A really nice (and easy) way to use up leftover savoury mince is to make pies. These are super easy and always go down a treat. Plus they freeze really well.
Miss 20 is vegetarian (not through any social conciousness issues though, but because meat – especially beef and chicken – makes her very sick), and has said to me many times that what she misses the most is having a hot, meat-and-gravy pie. Vegetarian Pies, on the most part, seem to consist of vegetables in a white or cheese sauce, encased in pastry. NOT what a pie is.
A few months ago, we saw (in the local supermarkets frozen section) a a range of products called Quorn (pronounced “Corn” ) from the UK. These are corn-derived, non-soy, vegetarian “meat” options, and are priced around $8 for a pack. There is a good range of products, including sausage rolls, “chicken” and leek pies, “chicken” schnitzel, meatballs, and mince. So we (I) bought some to try.
The mince is actually quite mince-y in texture.
First, preheat the oven to 200degrees with the oven rack in the centre of the oven. I heat some oil in a frypan, add finely diced onion, some minced garlic, and a finely diced carrot. When that has cooked through and is transparent, I add about 200gm of the Quorn mince, and fry that together.
Then, sprinkle on some flour (I use a couple of dessertspoons worth) and mix that in. This will help to thicken the gravy. Add hot vegetable stock (250ml boiling water to 1 crumbled vege stock cube) a 1/4 – 1/3 C at a time and mix carefully until each addition thickens. Then add some dried herbs (I use dried rosemary and dried oregano or dried tarragon), and soy sauce (add to taste and for colour). I also add some frozen corn at this point. Keep tasting until the ideal mince mixture taste has been achieved. Remove from heat, and let cool, then refrigerate until cold.

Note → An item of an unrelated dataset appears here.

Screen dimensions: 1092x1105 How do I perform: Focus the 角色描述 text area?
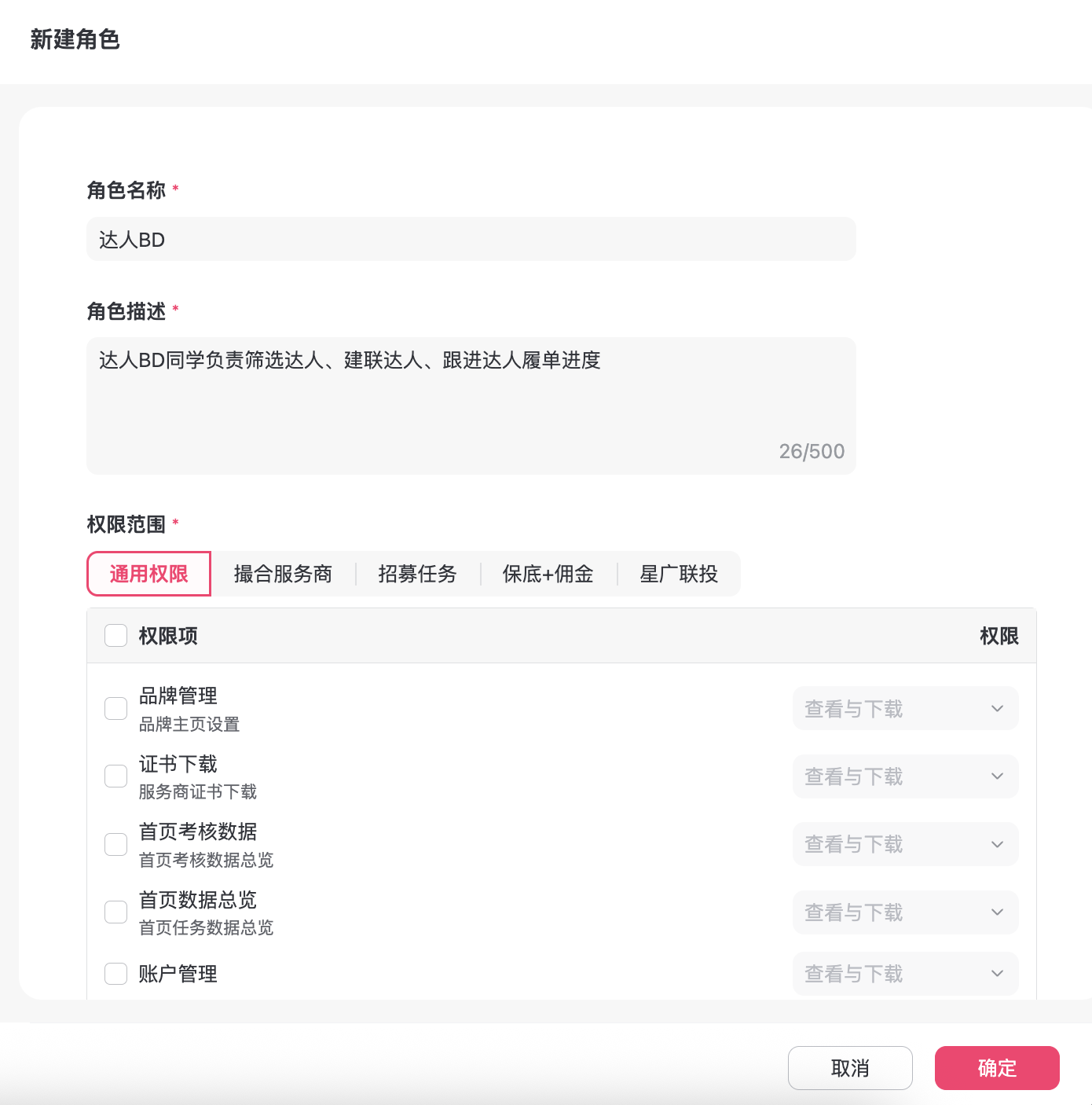pyautogui.click(x=471, y=405)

Defrost some ready rolled puff pastry or pastry sheets. I find that each puff pastry sheet is slightly too big for the texas muffin tin that I cook my pies in, so cut probably about 5cm off each sheet. I also cut off baking paper to line each of the muffin tins with, and use these to base the pastry size on.

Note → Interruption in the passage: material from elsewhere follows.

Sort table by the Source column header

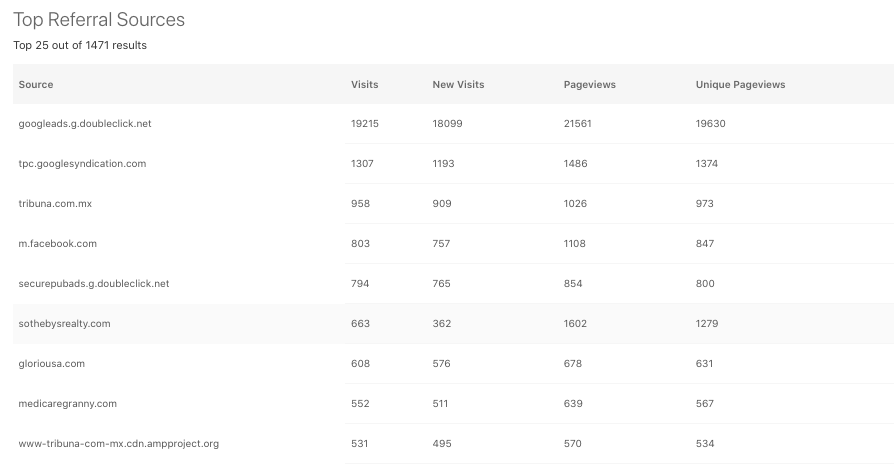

Line the tins with the baking paper, and then line again this time with the pastry sheet. Don’t worry about the amount of overhang of pastry – these will fold over to encase the filling.

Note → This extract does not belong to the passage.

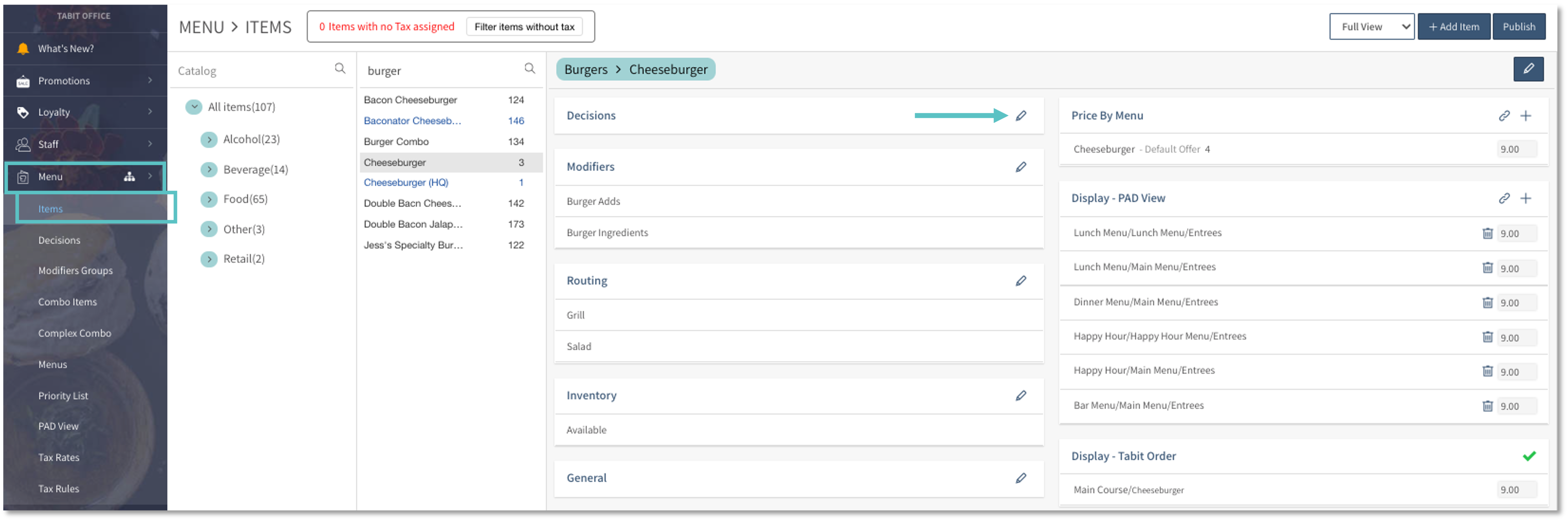Toggle the green checkmark for Display - Tabit Order
The width and height of the screenshot is (1568, 521).
pyautogui.click(x=1528, y=456)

Put a good sized spoonful of cold mince mix into each of the pastry-lined muffin tins, and top with about a tablespoon of grated cheese. Wet the edges of the pastry, and fold first one side over the filling, and then the other, so the pie looks like a little envelope… Carefully cut 2 or 3 small slits in the top, and then brush with beaten egg. When all the tins are full, carefully slide the muffin tin into the oven and cook for about 25 – 40 minutes or until the tops, bottoms, and sides are browned (just carefully lift out a pie with the baking paper liner and check from 25/30 minutes). When cooked, life onto a cooling rack.
My normal mince mixture is treated the same way and has exactly the same ingredients, other than using chicken stock to make up the gravy instead of vegetable stock. I also used 250gm pork mince and 250gm beef mince this time (to use up the finally defrosted mince that I was planning on using for the burgers the other day)
If you run out of “large” pastry to make the Muffin Pies with, I use the 5cm strips that I have cut off to make pasties..
Gently peel some of the plastic liner back about 1cm on one long edge of the pastry strip. Place that onto another long edge, and press them together firmly. Lay a spoonful of mince in the middle and top with some grated cheese. Moisten all edges of the pastry. Fold one side up to cover the mince, and press the pastry edges together firmly. Repeat with the other side. Cut 2 or 3 slits in the top, and brush with the egg wash. Bake at 200 degrees for 30 minutes until browned top and bottom. Let cool.